Ieri mi sono recato a Roma per prendere il polso della rabbia sociale. Una volta nella capitale ho cercato un corteo in cui intrufolarmi e per trovarne uno ho seguito il rumore di un elicottero della polizia. Sono restato per cinque ore tra la testa della manifestazione e la sbirraglia, ma non ho assistito a momenti di tensione e soltanto davanti al ministero di grazia e giustizia (il minuscolo è voluto) c’è stato lo scoppio di qualche petardo e l’accensione di pochi fumogeni. Ho sentito un po’ di retorica anacronistica e qualche coro simpatico contro morti di varia estrazione, tuttavia mi aspettavo una guerriglia urbana che mettesse a ferro e fuoco le sedi delle istituzioni. Eventi di questo tipo sono più che altro occasioni di socialità su cui qualche cingalese tenta di lucrare pochi euro con la vendita di fischietti, ma non spostano di un nanometro le decisioni dei tiranni. Per me l’unico momento divertente è stato di fronte alla fiamme gialle in assetto antisommossa, infatti sembravano in posa per una foto di classe: se fossi stato un provocatore avrei chiesto loro di sorridere, ma io non facevo parte della protesta e ne seguivo semplicemente il flusso.

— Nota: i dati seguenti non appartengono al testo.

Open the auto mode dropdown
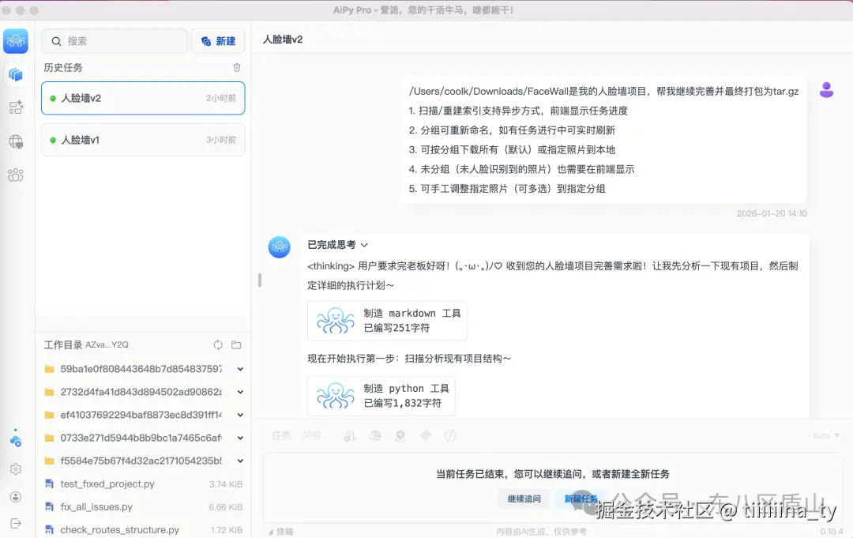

Immagino che se la folla avesse voluto farsi sentire davvero avrebbe dovuto caricare le Forze dell’Ordine per appropriarsi delle loro armi (i numeri per farlo c’erano) e correre verso i palazzi del potere per sparare ad altezza d’uomo. Ogni tanto partiva il seguente coro: “Tutti insieme famo paura”; sì, ma ai negozianti che abbassavano le saracinesche e a qualche turista confuso tra le rovine dell’antico impero romano e quelle della moderna quanto merdosa repubblica.
Non ho proprio voglia di essere accusato d’istigazione alla violenza (in questo senso la politica dovrebbe autodenunciarsi) o di apologia di reato, infatti la mia opinione non conta un cazzo ed è semplicemente il risultato di ragionamenti pragmatici sulla scorta del modo in cui la storia si è snodata finora. I confini italiani non sono stati stabiliti con un unanime spirito risorgimentale, ma sono costati vite e sovranità locali, come d’altronde quasi tutti gli aggiornamenti dei planisferi. Non è colpa mia se sono nato in un’epoca pedissequa rispetto alle precedenti, però non potrei contestare la paternità della disonestà intellettuale se non mi sforzassi di chiamare le cose con il loro cazzo di nome. Per quanto mi riguarda l’unica rivoluzione possibile è quella personale, interiore (e su questo tema Jiddu Krishnamurti ha scritto cose pregevoli). Non farei figli neanche se ne avessi la possibilità perché malgrado le apparenze io non sono abbastanza egoista. Cerco di trarre il meglio dal tempo che mi resta da vivere e ho buone ragioni di credere che prima o poi otterrò un distacco pressoché totale dalle nevrosi della mia società.